'''

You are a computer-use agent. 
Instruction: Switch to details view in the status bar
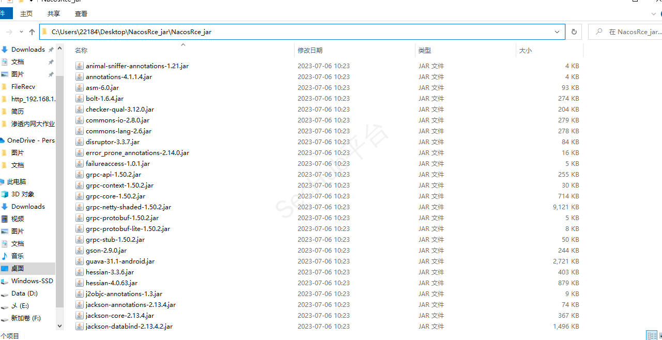[x=651, y=335]
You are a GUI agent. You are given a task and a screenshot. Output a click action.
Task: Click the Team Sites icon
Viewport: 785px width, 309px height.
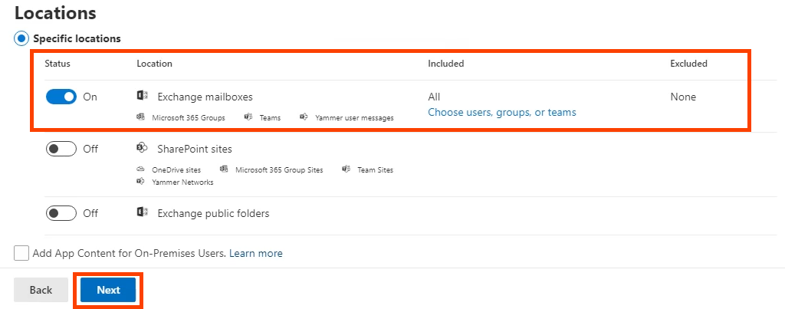tap(347, 169)
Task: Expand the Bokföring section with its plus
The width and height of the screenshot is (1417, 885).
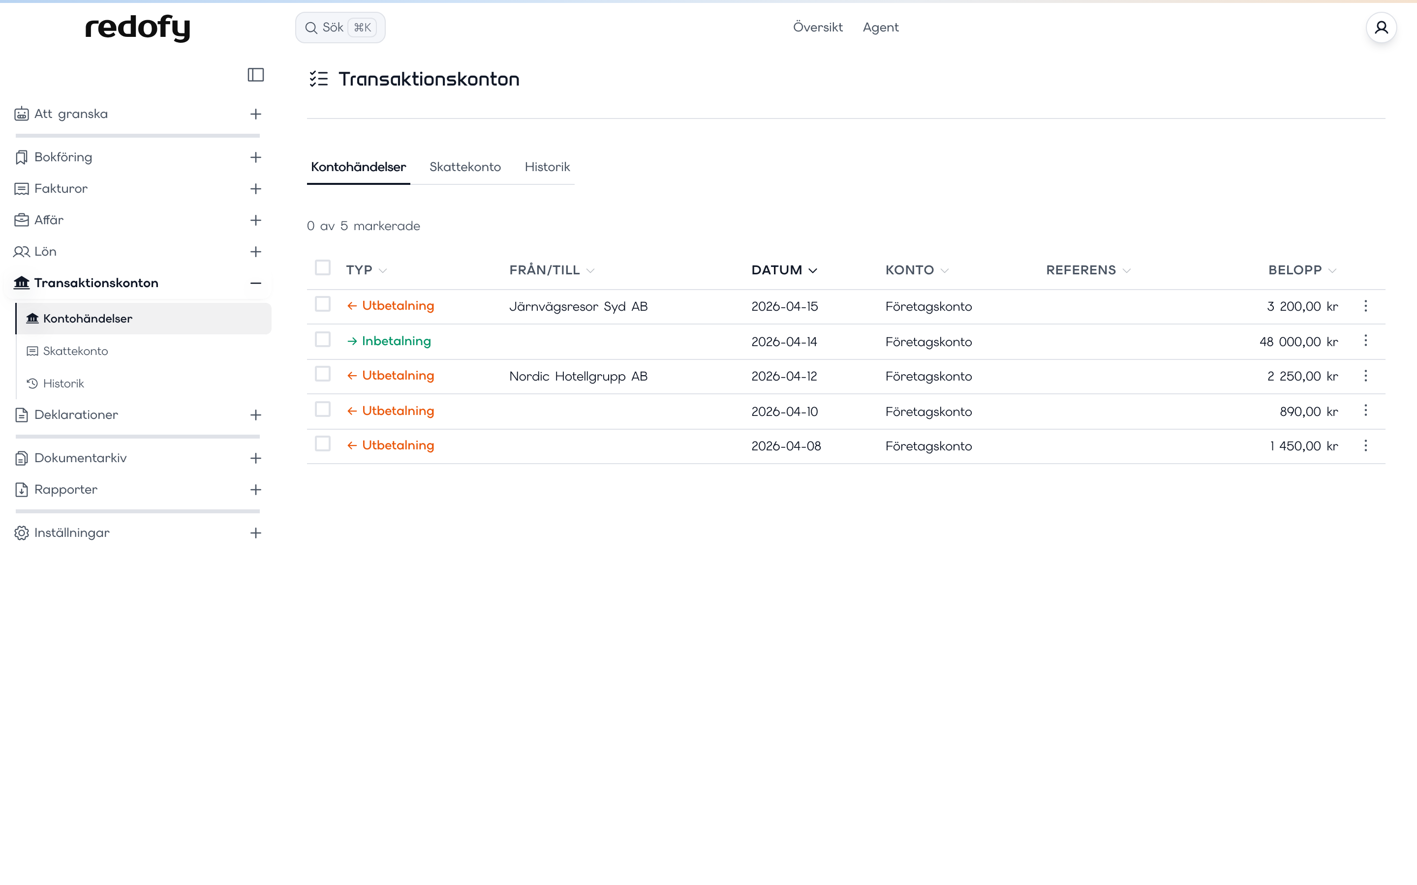Action: 256,157
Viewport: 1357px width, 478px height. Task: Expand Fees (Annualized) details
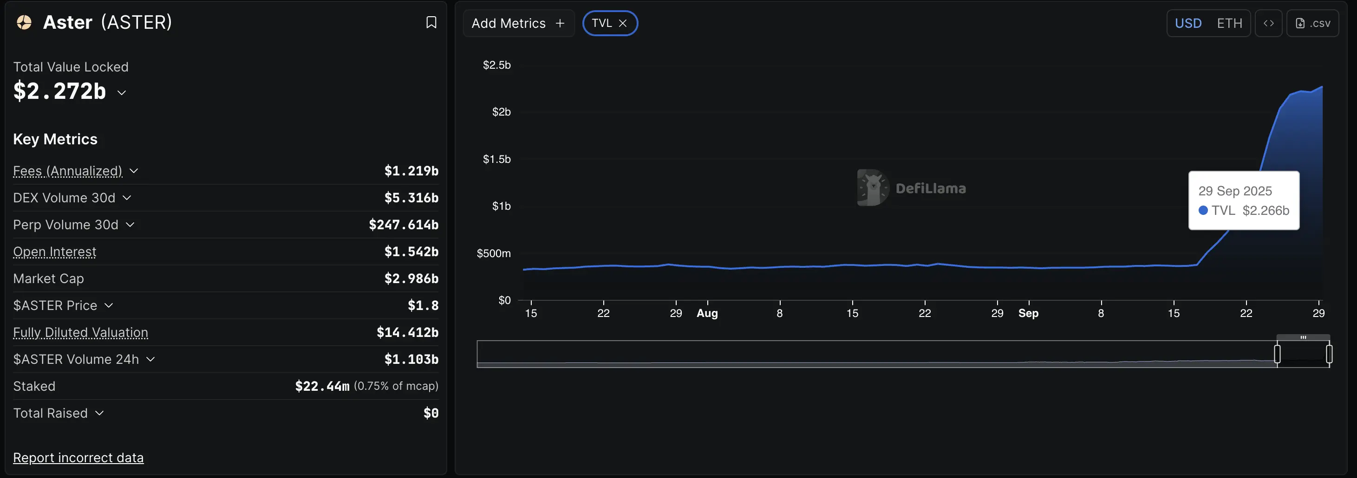tap(134, 171)
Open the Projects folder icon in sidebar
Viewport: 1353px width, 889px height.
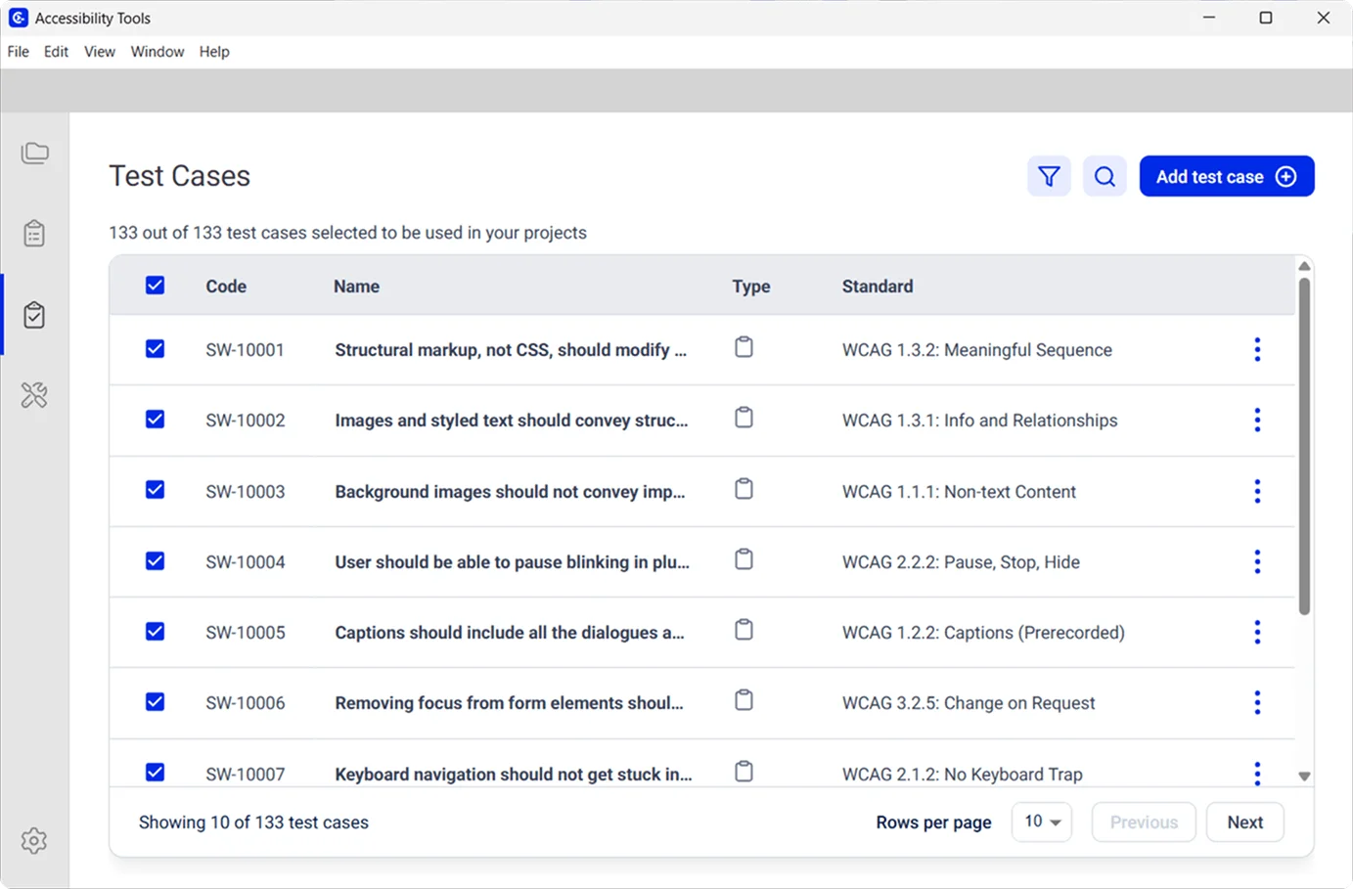click(34, 153)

'''

What this task involves: Please write out the lines from the one that holds "Task: Expand the" through the end of the material, both ends included, exactly and with no pictures.

Answer to this problem:
Task: Expand the Bokföring section with its plus
The width and height of the screenshot is (1417, 885).
Action: 256,157
Viewport: 1357px width, 478px height. Task: Expand Fees (Annualized) details
tap(134, 171)
Open the Projects folder icon in sidebar
Viewport: 1353px width, 889px height.
click(34, 153)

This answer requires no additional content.